Work required - Give the number of lines in these entries that contain the string "General", with no further comment.

[Stored items]
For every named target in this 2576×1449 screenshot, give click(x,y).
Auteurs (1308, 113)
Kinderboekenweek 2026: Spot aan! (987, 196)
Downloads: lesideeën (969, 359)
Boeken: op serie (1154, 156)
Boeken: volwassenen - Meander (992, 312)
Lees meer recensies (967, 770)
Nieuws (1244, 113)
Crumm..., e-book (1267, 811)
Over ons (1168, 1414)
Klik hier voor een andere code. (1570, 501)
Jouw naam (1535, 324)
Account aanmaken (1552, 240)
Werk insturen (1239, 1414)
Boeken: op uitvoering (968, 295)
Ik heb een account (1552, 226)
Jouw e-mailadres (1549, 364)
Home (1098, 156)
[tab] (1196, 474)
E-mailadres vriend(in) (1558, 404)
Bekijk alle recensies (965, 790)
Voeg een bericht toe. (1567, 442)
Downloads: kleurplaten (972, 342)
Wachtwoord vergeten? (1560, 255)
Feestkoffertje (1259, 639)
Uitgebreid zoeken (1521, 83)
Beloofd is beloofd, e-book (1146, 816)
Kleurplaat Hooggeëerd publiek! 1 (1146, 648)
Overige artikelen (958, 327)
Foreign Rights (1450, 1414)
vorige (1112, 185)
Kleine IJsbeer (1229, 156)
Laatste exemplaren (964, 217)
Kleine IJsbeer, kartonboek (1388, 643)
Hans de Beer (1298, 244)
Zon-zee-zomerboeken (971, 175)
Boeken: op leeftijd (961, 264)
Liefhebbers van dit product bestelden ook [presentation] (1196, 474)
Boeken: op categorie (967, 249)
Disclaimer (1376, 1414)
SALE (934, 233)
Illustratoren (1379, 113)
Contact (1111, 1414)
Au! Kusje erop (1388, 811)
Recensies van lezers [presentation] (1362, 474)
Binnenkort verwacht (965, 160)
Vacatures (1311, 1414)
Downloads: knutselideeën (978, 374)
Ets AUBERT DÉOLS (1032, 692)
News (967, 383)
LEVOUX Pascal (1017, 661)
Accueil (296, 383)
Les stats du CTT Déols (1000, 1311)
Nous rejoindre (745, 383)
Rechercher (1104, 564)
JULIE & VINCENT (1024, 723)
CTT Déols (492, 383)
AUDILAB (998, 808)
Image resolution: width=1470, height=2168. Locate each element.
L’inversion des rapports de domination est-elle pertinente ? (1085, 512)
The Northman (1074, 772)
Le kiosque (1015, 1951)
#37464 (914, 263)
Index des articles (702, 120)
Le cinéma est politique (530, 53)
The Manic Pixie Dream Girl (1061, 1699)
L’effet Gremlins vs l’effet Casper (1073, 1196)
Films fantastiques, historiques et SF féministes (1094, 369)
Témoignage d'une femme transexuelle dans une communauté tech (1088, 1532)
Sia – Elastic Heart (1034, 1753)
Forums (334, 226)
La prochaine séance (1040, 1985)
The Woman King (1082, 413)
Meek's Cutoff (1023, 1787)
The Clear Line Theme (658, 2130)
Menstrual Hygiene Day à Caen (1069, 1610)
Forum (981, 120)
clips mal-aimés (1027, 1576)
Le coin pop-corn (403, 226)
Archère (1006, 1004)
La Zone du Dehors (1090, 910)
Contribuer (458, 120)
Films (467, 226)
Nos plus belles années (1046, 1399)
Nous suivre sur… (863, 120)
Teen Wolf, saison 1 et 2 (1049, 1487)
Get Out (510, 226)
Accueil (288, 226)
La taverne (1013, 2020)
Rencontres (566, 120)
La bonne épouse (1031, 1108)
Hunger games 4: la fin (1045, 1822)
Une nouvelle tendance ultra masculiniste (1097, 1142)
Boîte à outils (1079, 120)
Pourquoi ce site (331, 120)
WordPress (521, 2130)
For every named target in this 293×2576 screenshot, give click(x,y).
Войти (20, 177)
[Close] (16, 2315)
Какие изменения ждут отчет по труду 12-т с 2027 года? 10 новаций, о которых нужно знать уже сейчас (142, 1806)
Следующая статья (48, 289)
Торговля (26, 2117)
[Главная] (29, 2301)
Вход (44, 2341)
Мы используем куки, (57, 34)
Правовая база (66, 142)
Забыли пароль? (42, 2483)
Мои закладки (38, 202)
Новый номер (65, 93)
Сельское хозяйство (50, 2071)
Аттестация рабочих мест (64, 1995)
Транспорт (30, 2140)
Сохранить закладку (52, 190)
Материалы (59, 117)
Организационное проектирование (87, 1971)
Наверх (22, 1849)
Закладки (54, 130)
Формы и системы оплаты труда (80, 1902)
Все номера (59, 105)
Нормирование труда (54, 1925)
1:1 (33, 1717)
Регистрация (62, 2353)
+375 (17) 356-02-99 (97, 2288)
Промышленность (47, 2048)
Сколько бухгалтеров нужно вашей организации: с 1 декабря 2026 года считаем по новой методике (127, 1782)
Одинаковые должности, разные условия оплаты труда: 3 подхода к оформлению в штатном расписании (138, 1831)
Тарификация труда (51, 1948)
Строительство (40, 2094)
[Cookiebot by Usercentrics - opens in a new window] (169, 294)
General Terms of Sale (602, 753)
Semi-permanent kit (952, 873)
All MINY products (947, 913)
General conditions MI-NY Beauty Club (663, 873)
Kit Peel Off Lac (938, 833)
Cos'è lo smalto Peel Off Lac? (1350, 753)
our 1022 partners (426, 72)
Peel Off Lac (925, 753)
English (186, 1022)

Output for this task - 2